Und sie sind mehr. "Sie bewahren Wissen für Fragen von morgen", sagt Dr. Zare. Als vor 170 Jahren die ersten Sammlungsstücke ins damals neu gegründete Naturhistorische Museum in Hamburg gelangten, wer hätte da auch nur im Traum daran gedacht, dass einst Analysen des Erbgutes möglich sein und völlig neue Einblicke in Verwandtschaftsverhältnisse und Lebensgemeinschaften liefern werden? Oder dass die 600 detailgenauen Wachsabdrücke von erkrankten Hautpartien ("Moulagen"), seit 1809 erstellt, heute Medizinern den Zugang zu inzwischen seltenen Krankheiten wie Lepra eröffnen? Sammeln, dokumentieren und bewahren ist also kein Selbstzweck, sondern Basis für eine Forschung für die Zukunft.

"Am Aktionstag können alle Hamburger erleben, dass ihre Universität eine kulturelle Bereicherung ist", sagt Professor Heinrich Graener, Dekan der Fakultät für Mathematik, Informatik und Naturwissenschaften. "Wir vermitteln nicht nur Wissen an junge Menschen, wir schaffen nicht nur neues Wissen, um Herausforderungen wie den Klimawandel zu bewältigen oder die Vielfalt des Lebens auf der Erde zu erhalten, wir bewahren auch Wissen."

Graener wünscht sich, dass die naturwissenschaftlichen Sammlungen stärker vernetzt werden. "Die jetzige Vielfalt verstellt ein bisschen den Blick für die Einheit.
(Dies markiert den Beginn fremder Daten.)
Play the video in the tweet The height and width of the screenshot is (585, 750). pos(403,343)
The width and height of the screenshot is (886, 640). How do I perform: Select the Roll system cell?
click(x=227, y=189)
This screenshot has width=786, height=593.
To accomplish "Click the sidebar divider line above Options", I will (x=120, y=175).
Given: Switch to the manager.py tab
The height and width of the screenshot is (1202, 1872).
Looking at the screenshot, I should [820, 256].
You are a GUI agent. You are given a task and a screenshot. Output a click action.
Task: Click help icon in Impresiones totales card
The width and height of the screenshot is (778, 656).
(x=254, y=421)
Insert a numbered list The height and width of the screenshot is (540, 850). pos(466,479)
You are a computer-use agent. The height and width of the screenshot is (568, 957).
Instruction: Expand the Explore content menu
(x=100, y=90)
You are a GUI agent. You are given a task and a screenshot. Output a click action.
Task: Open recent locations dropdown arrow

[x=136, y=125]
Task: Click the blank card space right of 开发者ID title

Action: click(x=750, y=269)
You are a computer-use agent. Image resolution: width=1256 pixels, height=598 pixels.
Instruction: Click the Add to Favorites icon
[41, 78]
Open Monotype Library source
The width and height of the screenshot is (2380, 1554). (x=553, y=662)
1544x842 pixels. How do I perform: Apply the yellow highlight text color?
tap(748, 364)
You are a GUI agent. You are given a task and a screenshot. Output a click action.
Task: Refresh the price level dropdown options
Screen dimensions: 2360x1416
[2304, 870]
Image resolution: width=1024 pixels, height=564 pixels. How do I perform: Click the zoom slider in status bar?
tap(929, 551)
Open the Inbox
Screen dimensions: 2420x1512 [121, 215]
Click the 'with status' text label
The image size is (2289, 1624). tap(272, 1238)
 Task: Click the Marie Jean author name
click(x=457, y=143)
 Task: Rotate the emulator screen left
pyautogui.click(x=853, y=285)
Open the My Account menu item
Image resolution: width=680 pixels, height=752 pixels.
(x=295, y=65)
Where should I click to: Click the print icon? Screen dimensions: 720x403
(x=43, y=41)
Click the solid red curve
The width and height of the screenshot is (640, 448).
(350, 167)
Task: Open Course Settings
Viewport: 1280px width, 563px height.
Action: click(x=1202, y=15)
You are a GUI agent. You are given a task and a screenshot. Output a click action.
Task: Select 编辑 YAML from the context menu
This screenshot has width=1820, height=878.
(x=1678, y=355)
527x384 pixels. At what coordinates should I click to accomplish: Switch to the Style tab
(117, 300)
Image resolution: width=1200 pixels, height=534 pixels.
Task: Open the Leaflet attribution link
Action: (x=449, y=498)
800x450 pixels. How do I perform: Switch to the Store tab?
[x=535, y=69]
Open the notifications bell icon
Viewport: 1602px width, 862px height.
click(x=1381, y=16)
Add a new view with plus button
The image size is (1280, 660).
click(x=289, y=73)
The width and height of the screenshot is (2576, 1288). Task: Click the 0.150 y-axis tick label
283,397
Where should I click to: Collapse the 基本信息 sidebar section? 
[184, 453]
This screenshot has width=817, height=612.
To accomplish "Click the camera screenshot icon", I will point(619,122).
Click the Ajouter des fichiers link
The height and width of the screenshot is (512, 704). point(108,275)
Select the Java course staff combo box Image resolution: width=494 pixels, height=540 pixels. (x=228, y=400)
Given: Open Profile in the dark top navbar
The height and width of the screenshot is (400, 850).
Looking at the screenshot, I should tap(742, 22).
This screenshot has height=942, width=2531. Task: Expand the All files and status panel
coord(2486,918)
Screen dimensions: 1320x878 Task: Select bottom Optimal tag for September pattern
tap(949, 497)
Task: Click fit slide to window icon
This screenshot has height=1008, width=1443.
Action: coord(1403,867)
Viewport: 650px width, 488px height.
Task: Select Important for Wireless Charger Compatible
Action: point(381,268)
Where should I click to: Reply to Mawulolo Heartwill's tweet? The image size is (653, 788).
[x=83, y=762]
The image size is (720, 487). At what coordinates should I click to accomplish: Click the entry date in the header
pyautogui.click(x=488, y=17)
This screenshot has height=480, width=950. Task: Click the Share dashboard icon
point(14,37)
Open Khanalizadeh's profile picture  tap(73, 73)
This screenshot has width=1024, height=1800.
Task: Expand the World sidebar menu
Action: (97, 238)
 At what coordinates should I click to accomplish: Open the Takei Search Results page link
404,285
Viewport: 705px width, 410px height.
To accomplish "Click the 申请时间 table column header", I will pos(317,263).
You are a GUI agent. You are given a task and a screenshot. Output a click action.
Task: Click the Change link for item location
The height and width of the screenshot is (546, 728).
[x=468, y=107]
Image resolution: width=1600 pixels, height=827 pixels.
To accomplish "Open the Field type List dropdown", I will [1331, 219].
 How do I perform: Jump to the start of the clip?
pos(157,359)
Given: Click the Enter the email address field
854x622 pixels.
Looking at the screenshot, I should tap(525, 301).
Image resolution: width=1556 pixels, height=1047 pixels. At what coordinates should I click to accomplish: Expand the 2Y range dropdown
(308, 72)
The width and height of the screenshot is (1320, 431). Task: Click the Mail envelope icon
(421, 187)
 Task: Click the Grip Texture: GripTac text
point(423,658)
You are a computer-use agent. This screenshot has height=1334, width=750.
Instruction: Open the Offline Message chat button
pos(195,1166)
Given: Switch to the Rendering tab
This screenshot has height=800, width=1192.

In einem Naturhistorischen Museum, das Hamburg ja schon einmal hatte, könnten diese Sammlungen zeigen, wie radikal die Wissenschaften unser Welt- und Menschenbild immer wieder verändert haben. Wir könnten den Wendepunkten begegnen, die mit den Namen Galilei, Darwin, Einstein und Freud verbunden sind." Vizepräsidentin Rosemarie Mielke hofft, dass der Aktionstag auch die Diskussion um die Wiedereröffnung eines Naturhistorischen Museums anstößt.

Das Medizinhistorische Museum auf dem Gelände des UKE, das sich vor zwei Jahren mit der Ausstellung "Schnittstellen lebendiger Geschichte" erstmals präsentierte, soll 2013 wieder eröffnet werden. Das ist ein Schritt, um die Schatzkammern der Universität auch der Öffentlichkeit zugänglich zu machen. Sie werden sich in der Nacht des Wissens 2013 auch im Ostflügel des Uni-Hauptgebäudes präsentieren. Und 2019, zum Jubiläum "100 Jahre Universität Hamburg", wollen die Sammlungen eine gemeinsame Ausstellung organisieren - der Dialog mit der Öffentlichkeit kommt in Schwung.